In regard to HiTSiC weight reduction benefits, the higher the power density, the lighter the solutions could be, further reducing thermal stresses and the need for cooling systems and components. Density was a function of three important principles—quality, reliability, and efficiency. With a need to cover safety critical requirements, a power density ratio of 6-10 kW/kg was achievable, but while a 6 kW/kg ratio will do the job, beyond those numbers more sophisticated systems would be needed. Systems such as electrical starting are critical and can be improved, and the OEMs expect better performance solutions to become available through innovation.

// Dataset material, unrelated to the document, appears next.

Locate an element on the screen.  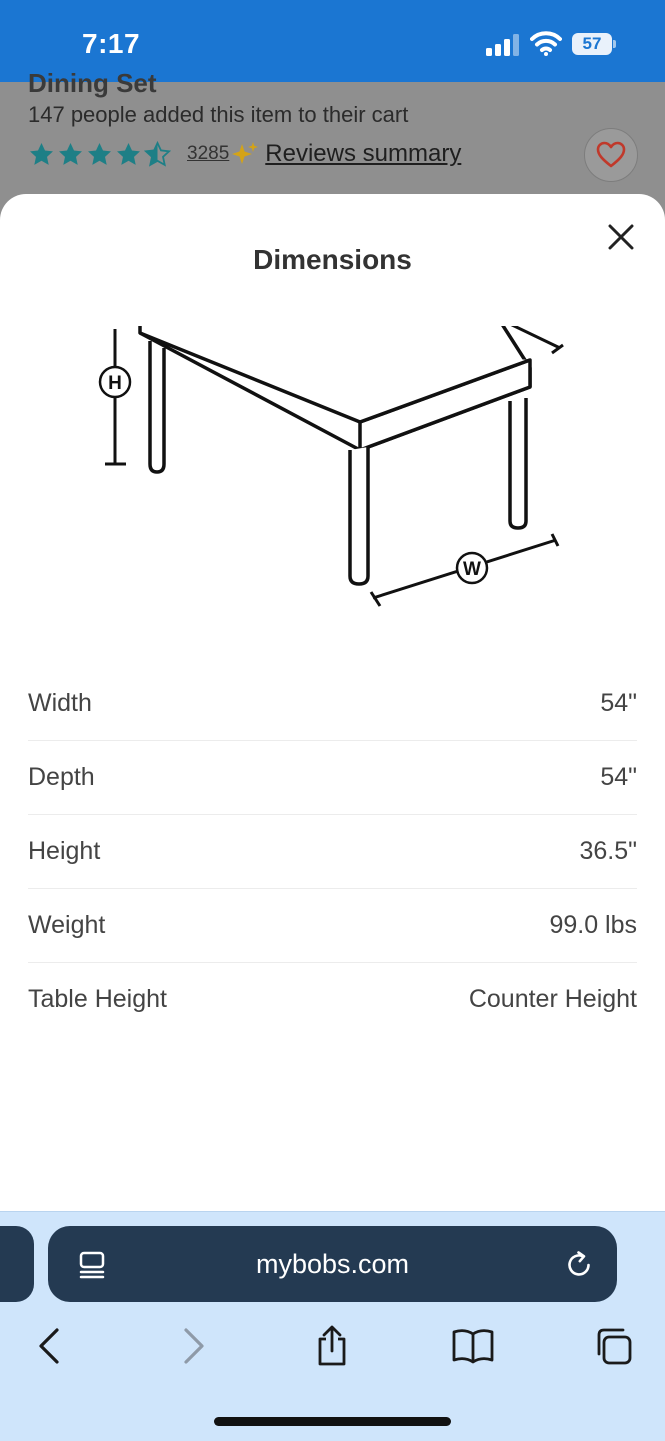
star-rating is located at coordinates (100, 154).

Further applications include electric taxiing systems at airports. Electric options have been shown to work on 737s and A320s and the OEMs are looking at this closely. Although some products have entered the market, uptake is slow, and it is evolutionary.

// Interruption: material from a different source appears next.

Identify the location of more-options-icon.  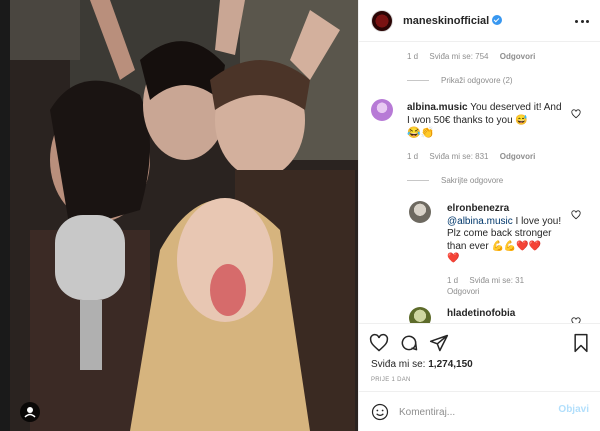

“No doubt powered systems, such as the electric wheel, can do the job and some high-level innovation could make this more widely adopted, but I think that before that happens more of today’s aircraft will first have to be consigned to history,” he said. “Airlines don’t have to immediately change the way they taxi but in the future they may be subject to more pressure on this and then a suitable technological solution will emerge. It is probably a matter of when this is likely to arrive, rather than if.”
Asked if Raytheon was actively talking with OEMs about participating at the design stage of future aircraft, Clerkin remarked, “Yes we are and it is ongoing. The OEMs will be looking for reusable architectures, solid state solutions, good partners, and trying to keep things as simple as possible—not over-complex. Technical research will bring forward big improvements at the high end this might include aspects such as full system redundancy, modular and “smart” systems that reconfigure gracefully so as not to lose service. Self-healing architectures will also be made possible by system management software where the protocol tells you what to do, but corrective action can be made manually or automatically.”
Clerkin believes embedding power systems into the structure might become commonplace with sensors placed about the aircraft collecting and distributing data and then reacting directly with other systems, such as actuators.
“These electrical devices will be controlled and supported by multi-task systems that will deliver plenty of power where it is needed but within a reduced physical space,” he said. “Fault-finding aboard an aircraft will be made easier, and as the systems and resulting data will be integrated it will be available to pilots and also communicated to the ground for both planned and unscheduled maintenance. New tools will be needed in a commercial aircraft to counter the cyber threat that will grow with ever-expanding open connectivity, and this is being studied at system levels.”
There can be little doubt that the essential technological groundwork for the more-electric aircraft is being tested very comprehensively and is very much on-going, in this instance ahead of the development of the aircraft, which is as it should be to help de-risk one of the most crucial aspects of what will be the next game-changing step in the story of commercial aviation.